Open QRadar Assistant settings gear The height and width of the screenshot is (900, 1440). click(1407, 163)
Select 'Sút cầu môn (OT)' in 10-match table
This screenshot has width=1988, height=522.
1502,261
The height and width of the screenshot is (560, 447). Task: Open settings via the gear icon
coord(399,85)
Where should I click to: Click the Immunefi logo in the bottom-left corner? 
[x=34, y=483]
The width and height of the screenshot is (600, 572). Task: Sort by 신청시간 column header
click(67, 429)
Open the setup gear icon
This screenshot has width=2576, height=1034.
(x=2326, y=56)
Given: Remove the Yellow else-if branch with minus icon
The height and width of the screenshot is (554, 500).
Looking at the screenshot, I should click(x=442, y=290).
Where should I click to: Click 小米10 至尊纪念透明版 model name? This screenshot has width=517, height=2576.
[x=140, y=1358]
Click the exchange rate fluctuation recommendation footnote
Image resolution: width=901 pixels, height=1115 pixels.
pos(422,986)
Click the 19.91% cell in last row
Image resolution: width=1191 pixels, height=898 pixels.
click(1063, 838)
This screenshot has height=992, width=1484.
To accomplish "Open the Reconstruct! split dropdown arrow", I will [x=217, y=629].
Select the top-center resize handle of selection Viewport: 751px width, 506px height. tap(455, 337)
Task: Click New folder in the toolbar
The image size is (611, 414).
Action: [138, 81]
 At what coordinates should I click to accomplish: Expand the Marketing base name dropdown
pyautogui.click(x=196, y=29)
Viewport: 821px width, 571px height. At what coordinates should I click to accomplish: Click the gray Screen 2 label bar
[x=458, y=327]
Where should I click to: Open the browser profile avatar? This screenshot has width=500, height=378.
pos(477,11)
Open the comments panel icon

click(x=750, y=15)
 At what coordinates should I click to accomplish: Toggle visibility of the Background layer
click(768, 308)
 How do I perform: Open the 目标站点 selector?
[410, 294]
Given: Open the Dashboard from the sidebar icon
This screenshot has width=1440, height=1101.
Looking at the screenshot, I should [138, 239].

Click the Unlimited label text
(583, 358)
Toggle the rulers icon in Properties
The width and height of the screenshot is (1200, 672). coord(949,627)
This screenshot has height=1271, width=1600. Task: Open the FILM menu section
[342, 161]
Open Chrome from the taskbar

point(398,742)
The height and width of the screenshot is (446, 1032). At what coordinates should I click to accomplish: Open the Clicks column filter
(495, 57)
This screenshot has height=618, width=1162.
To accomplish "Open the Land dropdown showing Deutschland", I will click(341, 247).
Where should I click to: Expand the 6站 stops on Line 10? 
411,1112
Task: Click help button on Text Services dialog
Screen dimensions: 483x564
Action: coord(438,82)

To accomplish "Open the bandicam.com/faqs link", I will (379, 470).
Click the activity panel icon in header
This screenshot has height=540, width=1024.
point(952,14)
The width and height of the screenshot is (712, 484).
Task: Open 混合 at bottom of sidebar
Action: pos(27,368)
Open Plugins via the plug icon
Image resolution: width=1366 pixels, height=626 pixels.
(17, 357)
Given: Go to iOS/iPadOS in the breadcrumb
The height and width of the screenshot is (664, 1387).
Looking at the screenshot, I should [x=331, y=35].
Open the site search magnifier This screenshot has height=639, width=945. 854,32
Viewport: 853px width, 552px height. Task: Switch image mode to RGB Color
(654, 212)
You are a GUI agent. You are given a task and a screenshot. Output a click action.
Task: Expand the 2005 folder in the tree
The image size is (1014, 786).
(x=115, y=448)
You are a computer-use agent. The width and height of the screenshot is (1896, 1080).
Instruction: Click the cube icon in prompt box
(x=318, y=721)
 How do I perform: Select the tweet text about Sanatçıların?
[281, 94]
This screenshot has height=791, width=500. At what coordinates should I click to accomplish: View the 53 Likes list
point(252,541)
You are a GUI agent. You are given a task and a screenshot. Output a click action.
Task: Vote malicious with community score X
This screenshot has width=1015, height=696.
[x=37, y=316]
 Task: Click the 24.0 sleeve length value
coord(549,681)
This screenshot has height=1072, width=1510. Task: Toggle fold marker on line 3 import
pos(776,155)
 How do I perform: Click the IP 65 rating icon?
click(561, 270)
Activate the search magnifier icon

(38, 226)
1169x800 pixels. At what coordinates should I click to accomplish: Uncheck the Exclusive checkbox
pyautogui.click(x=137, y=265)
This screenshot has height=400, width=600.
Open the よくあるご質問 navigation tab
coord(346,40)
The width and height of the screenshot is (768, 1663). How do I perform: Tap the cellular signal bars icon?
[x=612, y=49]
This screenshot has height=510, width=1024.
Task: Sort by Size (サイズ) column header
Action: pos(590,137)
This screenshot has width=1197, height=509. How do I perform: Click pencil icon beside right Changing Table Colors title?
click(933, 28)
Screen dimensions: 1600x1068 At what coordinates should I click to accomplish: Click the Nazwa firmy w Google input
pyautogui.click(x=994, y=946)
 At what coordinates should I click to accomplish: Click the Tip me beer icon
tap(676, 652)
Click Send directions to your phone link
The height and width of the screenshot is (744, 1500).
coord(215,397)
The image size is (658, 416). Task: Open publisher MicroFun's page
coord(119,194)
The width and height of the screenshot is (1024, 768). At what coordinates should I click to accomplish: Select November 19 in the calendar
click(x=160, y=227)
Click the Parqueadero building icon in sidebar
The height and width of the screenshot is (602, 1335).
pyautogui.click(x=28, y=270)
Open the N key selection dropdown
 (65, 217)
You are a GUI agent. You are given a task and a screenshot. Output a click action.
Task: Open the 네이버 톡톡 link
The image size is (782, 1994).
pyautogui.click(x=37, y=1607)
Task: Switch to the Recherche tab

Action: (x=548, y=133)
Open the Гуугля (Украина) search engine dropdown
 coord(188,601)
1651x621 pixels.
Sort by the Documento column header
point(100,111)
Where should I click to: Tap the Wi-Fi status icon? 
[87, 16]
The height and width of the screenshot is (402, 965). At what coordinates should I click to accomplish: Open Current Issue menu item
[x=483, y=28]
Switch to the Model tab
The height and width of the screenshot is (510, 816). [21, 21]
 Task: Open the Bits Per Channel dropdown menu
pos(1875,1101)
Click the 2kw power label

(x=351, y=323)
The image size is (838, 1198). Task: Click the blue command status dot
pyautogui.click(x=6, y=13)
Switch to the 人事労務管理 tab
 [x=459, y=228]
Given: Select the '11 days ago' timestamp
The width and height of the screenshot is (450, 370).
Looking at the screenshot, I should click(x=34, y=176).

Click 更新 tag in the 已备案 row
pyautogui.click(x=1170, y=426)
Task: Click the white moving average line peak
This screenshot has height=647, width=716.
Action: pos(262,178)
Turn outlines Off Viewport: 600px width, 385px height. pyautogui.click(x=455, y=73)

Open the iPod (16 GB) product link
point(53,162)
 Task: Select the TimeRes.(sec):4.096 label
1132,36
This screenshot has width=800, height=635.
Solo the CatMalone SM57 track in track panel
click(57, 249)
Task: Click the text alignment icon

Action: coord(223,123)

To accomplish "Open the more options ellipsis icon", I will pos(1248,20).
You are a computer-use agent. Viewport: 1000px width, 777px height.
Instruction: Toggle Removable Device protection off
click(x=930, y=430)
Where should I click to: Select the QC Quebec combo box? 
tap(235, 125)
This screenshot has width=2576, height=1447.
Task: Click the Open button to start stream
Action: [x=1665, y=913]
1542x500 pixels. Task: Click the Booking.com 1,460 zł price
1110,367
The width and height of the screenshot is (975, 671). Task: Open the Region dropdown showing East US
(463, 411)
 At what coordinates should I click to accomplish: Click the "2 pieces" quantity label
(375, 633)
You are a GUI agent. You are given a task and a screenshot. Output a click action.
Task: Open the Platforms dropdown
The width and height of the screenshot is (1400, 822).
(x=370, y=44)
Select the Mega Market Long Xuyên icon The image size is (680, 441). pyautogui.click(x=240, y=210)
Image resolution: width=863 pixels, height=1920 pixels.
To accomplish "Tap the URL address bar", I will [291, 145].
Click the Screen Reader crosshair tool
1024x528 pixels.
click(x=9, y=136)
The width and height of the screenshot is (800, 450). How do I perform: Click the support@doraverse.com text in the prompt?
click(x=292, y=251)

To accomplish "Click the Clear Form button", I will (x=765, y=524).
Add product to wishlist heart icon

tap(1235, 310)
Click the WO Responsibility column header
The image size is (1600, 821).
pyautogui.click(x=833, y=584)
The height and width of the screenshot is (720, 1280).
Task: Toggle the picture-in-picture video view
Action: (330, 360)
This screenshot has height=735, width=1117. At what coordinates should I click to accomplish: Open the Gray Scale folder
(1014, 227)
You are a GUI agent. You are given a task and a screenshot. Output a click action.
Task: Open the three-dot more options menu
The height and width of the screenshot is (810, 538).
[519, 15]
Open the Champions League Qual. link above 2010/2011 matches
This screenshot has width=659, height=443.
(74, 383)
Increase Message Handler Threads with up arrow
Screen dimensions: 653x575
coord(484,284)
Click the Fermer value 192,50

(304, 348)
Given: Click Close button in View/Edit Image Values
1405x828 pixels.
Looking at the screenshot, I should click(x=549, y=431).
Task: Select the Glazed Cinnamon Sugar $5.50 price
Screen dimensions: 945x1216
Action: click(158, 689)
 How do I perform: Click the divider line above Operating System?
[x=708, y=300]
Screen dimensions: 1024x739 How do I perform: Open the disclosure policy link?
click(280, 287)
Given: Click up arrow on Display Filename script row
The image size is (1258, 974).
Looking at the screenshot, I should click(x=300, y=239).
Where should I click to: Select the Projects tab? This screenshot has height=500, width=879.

- - - -

> [EXERCISE INSTRUCTIONS]
Restate exactly, and only, every line from the one that contains "Click the Fermer value 192,50" through the last line of the records.

> [RESPONSE FOR THIS EXERCISE]
Click the Fermer value 192,50

(304, 348)
Given: Click Close button in View/Edit Image Values
1405x828 pixels.
Looking at the screenshot, I should click(x=549, y=431).
Task: Select the Glazed Cinnamon Sugar $5.50 price
Screen dimensions: 945x1216
Action: click(158, 689)
 How do I perform: Click the divider line above Operating System?
[x=708, y=300]
Screen dimensions: 1024x739 How do I perform: Open the disclosure policy link?
click(280, 287)
Given: Click up arrow on Display Filename script row
The image size is (1258, 974).
Looking at the screenshot, I should click(x=300, y=239).
Where should I click to: Select the Projects tab? This screenshot has height=500, width=879.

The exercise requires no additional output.